BJAK is looking for a ML Ops Engineer to bring AI features into production. In this remote role, you will fine-tune state-of-the-art models, design evaluation frameworks, and ensure models are safe, trustworthy, and impactful at scale.
What You'll Do
- Run and manage open-source models efficiently, optimizing for cost and reliability.
- Ensure high performance and stability across GPU, CPU, and memory resources.
- Monitor and troubleshoot model inference to maintain low latency and high throughput.
- Collaborate with engineers to implement scalable and reliable model serving solutions.
What We're Looking For
- Experience with model serving platforms such as vLLM or HuggingFace TGI.

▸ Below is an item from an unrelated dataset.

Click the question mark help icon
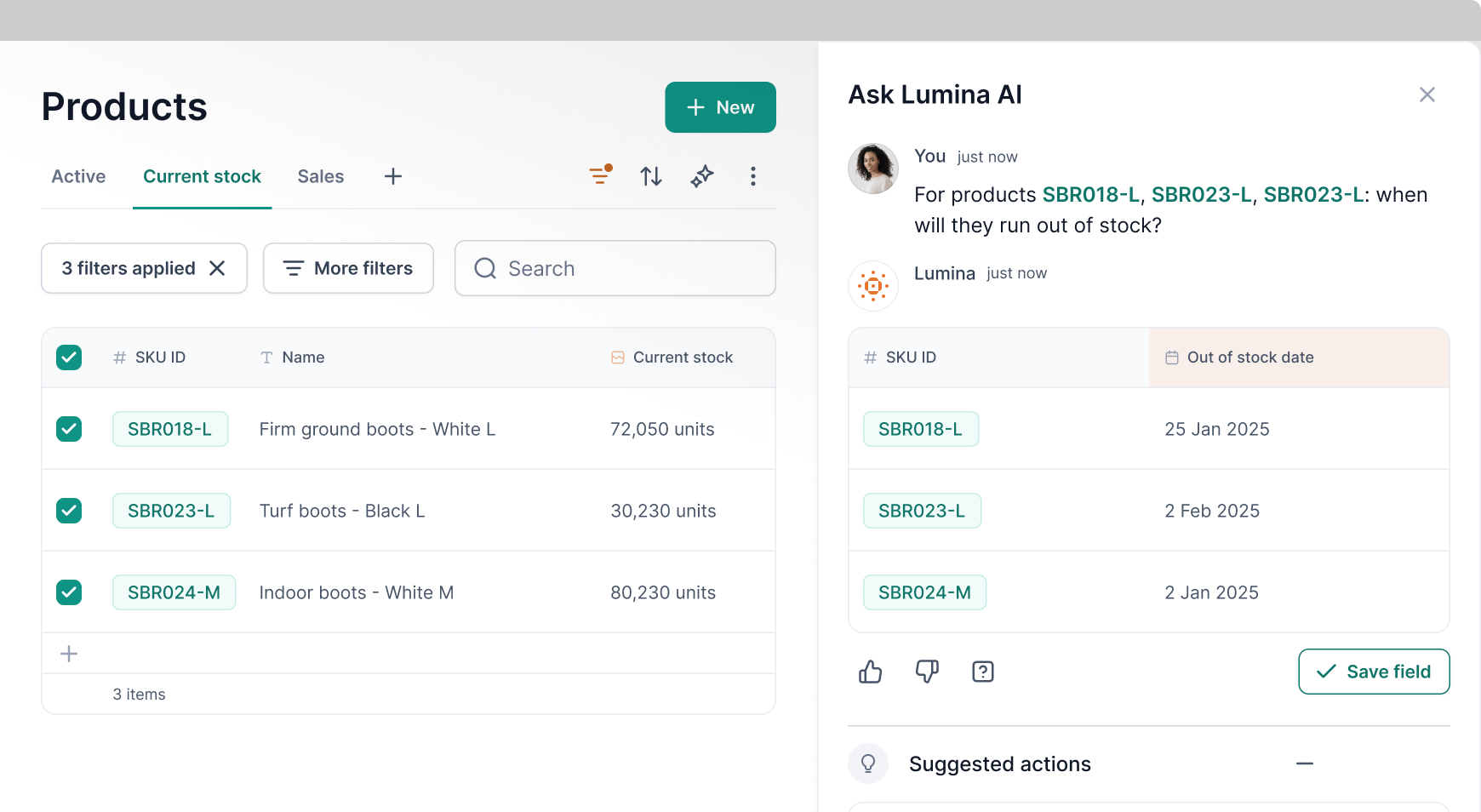coord(983,672)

- Proficiency in GPU orchestration using tools like Kubernetes, Ray, Modal, RunPod, LambdaLabs.
- Ability to monitor latency, costs, and scale systems efficiently with traffic demands.

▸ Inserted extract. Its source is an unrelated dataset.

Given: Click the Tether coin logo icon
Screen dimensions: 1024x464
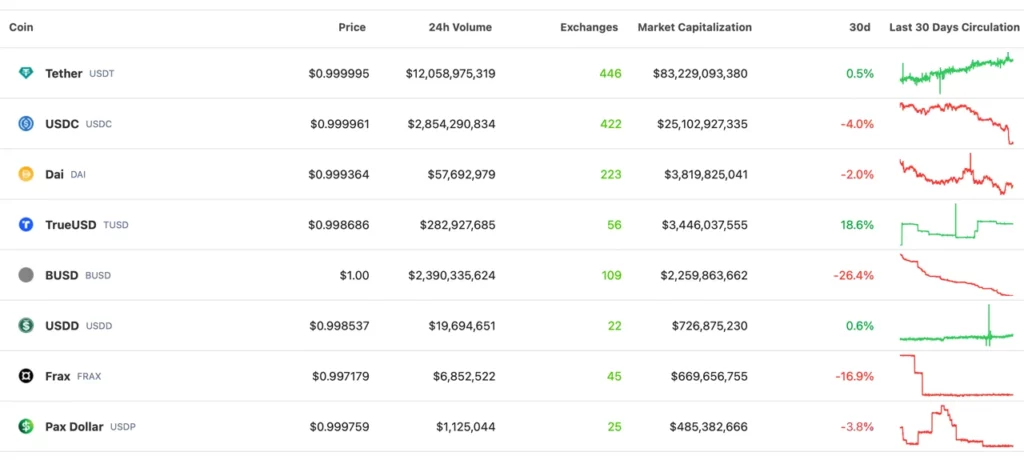Looking at the screenshot, I should [x=25, y=73].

- Experience setting up inference endpoints for backend engineers.
Technical Stack
- vLLM
- HuggingFace TGI
- Kubernetes
- Ray
- Modal
- RunPod
- LambdaLabs
Team & Environment
Flat structure & real ownership.
Benefits & Compensation
- Housing rental subsidies.
- Quality company cafeteria, and overtime meals.
- Health, dental & vision insurance.
- Global travel insurance (for you & your dependents).
- Unlimited, flexible time off.
Work Mode
This is a remote position open to candidates in Malaysia, Thailand, Taiwan, and Japan.
BJAK is an equal opportunity employer.